### REQUIRED ACTION
Return exactly and only these lines: the first of the listing through the one containing "Image resolution: width=271".

### SUPPLIED MATERIAL
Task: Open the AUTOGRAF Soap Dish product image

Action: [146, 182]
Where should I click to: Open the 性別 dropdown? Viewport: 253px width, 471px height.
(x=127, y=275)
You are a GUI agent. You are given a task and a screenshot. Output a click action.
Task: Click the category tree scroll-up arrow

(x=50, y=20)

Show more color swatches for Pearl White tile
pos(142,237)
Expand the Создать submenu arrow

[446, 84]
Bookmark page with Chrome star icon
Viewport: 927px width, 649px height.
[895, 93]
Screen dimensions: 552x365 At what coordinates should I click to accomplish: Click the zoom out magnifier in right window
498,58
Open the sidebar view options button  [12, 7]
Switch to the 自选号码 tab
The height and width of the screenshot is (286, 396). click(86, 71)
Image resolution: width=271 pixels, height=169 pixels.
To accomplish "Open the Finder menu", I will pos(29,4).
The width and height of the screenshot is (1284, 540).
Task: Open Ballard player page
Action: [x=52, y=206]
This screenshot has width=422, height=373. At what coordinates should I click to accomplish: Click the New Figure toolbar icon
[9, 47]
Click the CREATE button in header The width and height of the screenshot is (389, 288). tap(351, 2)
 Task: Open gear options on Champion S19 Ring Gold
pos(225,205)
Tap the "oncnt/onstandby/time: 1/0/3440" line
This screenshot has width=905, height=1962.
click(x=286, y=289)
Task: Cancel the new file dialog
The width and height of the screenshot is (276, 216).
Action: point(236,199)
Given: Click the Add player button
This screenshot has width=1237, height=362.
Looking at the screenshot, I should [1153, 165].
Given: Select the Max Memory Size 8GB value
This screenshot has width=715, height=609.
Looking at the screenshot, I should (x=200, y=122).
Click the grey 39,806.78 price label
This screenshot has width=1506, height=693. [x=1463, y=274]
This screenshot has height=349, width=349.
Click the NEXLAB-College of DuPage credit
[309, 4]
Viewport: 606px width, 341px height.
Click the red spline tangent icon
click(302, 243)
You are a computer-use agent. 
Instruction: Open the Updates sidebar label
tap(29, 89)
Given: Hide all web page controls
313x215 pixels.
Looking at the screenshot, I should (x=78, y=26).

### SOLUTION TO THIS PROBLEM
Task: Open the AUTOGRAF Soap Dish product image

Action: [146, 182]
Where should I click to: Open the 性別 dropdown? Viewport: 253px width, 471px height.
(x=127, y=275)
You are a GUI agent. You are given a task and a screenshot. Output a click action.
Task: Click the category tree scroll-up arrow

(x=50, y=20)

Show more color swatches for Pearl White tile
pos(142,237)
Expand the Создать submenu arrow

[446, 84]
Bookmark page with Chrome star icon
Viewport: 927px width, 649px height.
[895, 93]
Screen dimensions: 552x365 At what coordinates should I click to accomplish: Click the zoom out magnifier in right window
498,58
Open the sidebar view options button  [12, 7]
Switch to the 自选号码 tab
The height and width of the screenshot is (286, 396). click(86, 71)
Image resolution: width=271 pixels, height=169 pixels.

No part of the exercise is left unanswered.